Transcript from the "Neural Network Attention" Lesson
>> Now let's talk about where the convolution neural networks is looking, where the making a prediction. And I will actually introduce another concept of transfer learning. So with the transfer learning what you can do, you can simply grab already trained models and load them in your notebooks. So skipping all the training parts, somebody else already did that job for you and probably used tons of GPU compute, just the training module.
[00:00:32] And you can simply download it explicitly for instance by using karas applications, VGG16 it's specifically one of the architectures. So let me quickly load it. And we can probably even try to say something like model summary, to find out more about this architecture. So you can see it's actually taking 24 by 24 images with three channels, RGB, right?
[00:01:05] And doing a lot of convolutions, so we're actually doing two convolutions in the sequence and only after that we're doing max pooling. And you see that there are a lot of convolutions happening here and when we're reducing everything, almost to 7 by 7 filters, right? And only after that flattened image and our last two fully connected layers.
[00:01:33] We'll reduce everything to those thousands neurons which corresponds to the classes. Remember, in image net I said that we're trying to recognize between 1,000 different objects. So that's why we need 1000 neurons at the lowest layer. But when we initialize that's when we grab this VGG class from Kerris applications.
[00:01:59] We also can say that I want my model to load not the random weights, I won't actually grab the weights which have been trained on image net. So basically, I will already by having this small, I can do prediction directly. I just need to provide image 224 by 224 pixels and color image, and that's what I will be showing you how to do next.
[00:02:28] So with this command, I'm just simply downloading image of elephant. I can even visualize it here if you want, and they can use mark down directly for this. So with the mark down to visualize image allophones I need just to say, read if out [LAUGH]. It's not actually after completing in mark down but I can just copy/paste the name of the file, I've just downloaded.
[00:03:01] And that's the image we will be processing. Just beautiful picture of two elephants under creative commons license, which is good for me. And what we'll do first we need to change the resolution of our image, right? So that's what I'm doing here, image load image, I'm just loading it's using image from Keras pre processing, right?
[00:03:31] So basically, these class on their tensorflow Keras pre processing image, is got its own function load image from a particular location, right? From the file, store. And it can actually changed the resolution of the image on the fly while loading it so we converted it to 224 by 224.

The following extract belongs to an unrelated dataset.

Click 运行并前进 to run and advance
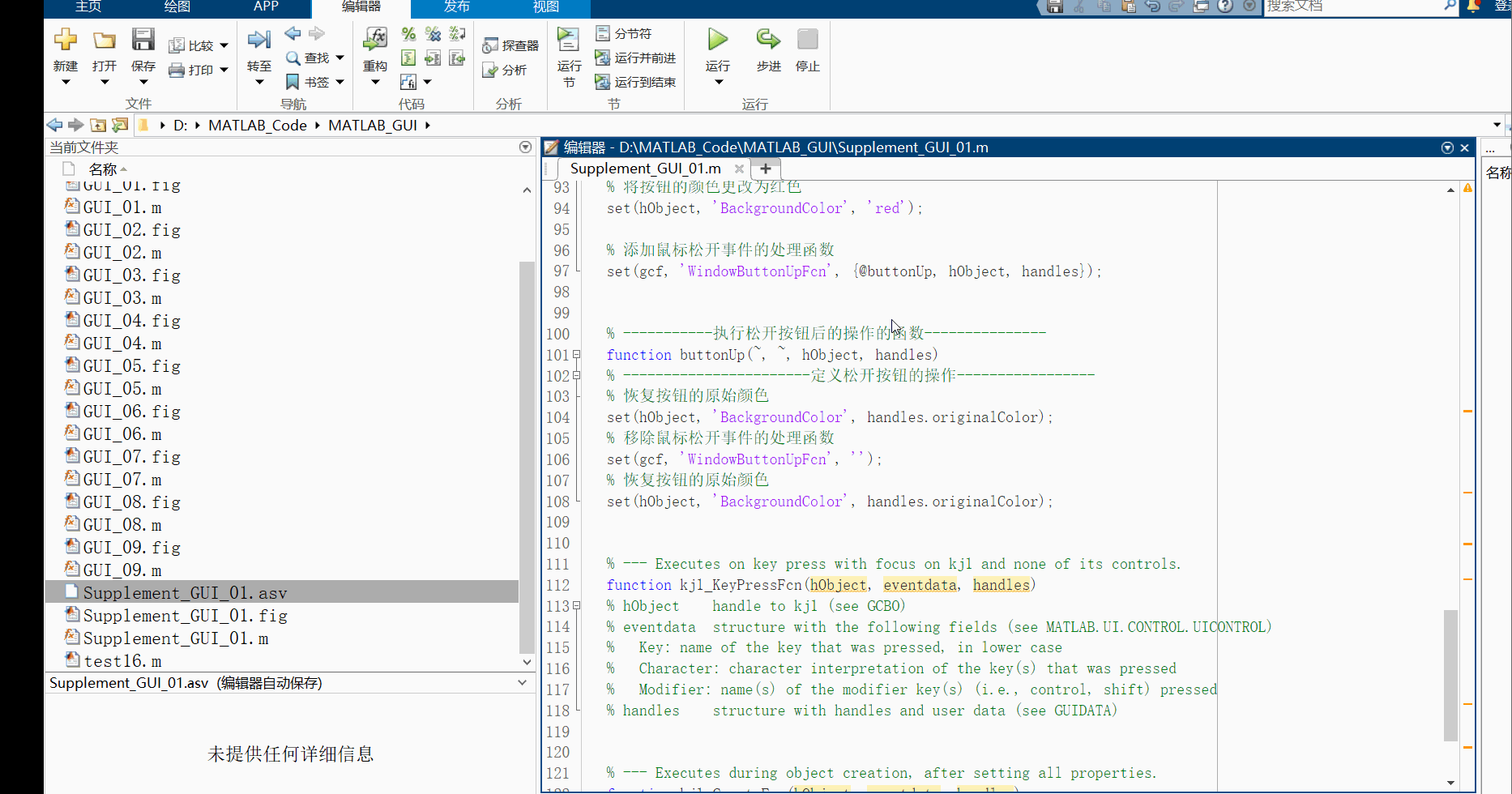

[00:03:56] Right here, I'm just converting image to the array and adding additional array. Once again, our model assume that we will be providing multiple images as the input, right? But if I want just to provide one, I still need to create a list with only one image inside so that's what I'm doing here.
[00:04:18] And preprocess input is probably just doing the, I'm actually not exactly sure what is the doing, preprocessing, preprocessing, I don't think it was defined anywhere. The main part of this code is just simply converting our image to this resolution, preprocesin input is part of the VGG. So it's basically doing conversion to whatever this model expect the preprocesin to the image to be done.

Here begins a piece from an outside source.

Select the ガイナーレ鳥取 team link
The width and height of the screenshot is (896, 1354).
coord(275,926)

[00:04:50] And it's now we can actually do the predictions. So in our x if we just print the x, no x. So you can see it's just the array with each of those three numbers, that's the RGB channel of each individual pixel, and I have tons of them. So what they can do I can just say model do the prediction and provide this list of continue of our image.
[00:05:22] And print out what our model predicted. So it predicted with 90%, almost 91% accuracy that we're looking at African elephant. ABout 8%, almost 9% it's a Tusker, and it's India elephant about 0.4%. Pretty accurate prediction, but what is interesting is next what I gonna do. So remember, we're choosing between a 1,000 classes, right?
[00:05:52] And then it kinda curious what was the number of the neuron activated, which correspond to African elephant. And I can simply just look at the index of this neuron and it was 386,000, right? So why am I caring about this index? Well, it's basically what I will be doing next, I will try to look at the last convolutional layer.
[00:06:30] And we'll simply try to find all the activated connections, which activated this neuron, 300 whatever the number was, 386, right? I can just see which of the location of the neurons which activated that last neuron. It basically allows me to do the predictions which area of the image my neuron network was looking at when doing the prediction that we looking at the elephant.
[00:07:03] So to some degree I'm trying to visualize where my narrow convolution neural network is paying attention while doing the prediction. So I said that, neuron networks are black boxes, right? And the way it weights and biases are adjusted, it is a mystery, to some degree it is and a lot depends on the initial way distributions, right?
[00:07:25] And for instance, if you initialize your model with one random numbers, but then reinitialize them. You might get completely different numbers of weights and biases, right? But with this thing, at least I can visualize or get some understanding where the neural network is looking at from the making a prediction.
[00:07:47] And that's that's what I'm doing here. I'm just grabbing the last convolutional layer so block5_conv3, if we look at the topology, it's right before our fully connected neuron networks. Before the MaxPooling, Block5_conv3, that's our lost convolutional layer. And again, What I can see, I can see at all the gradients which initialized my African elephant output.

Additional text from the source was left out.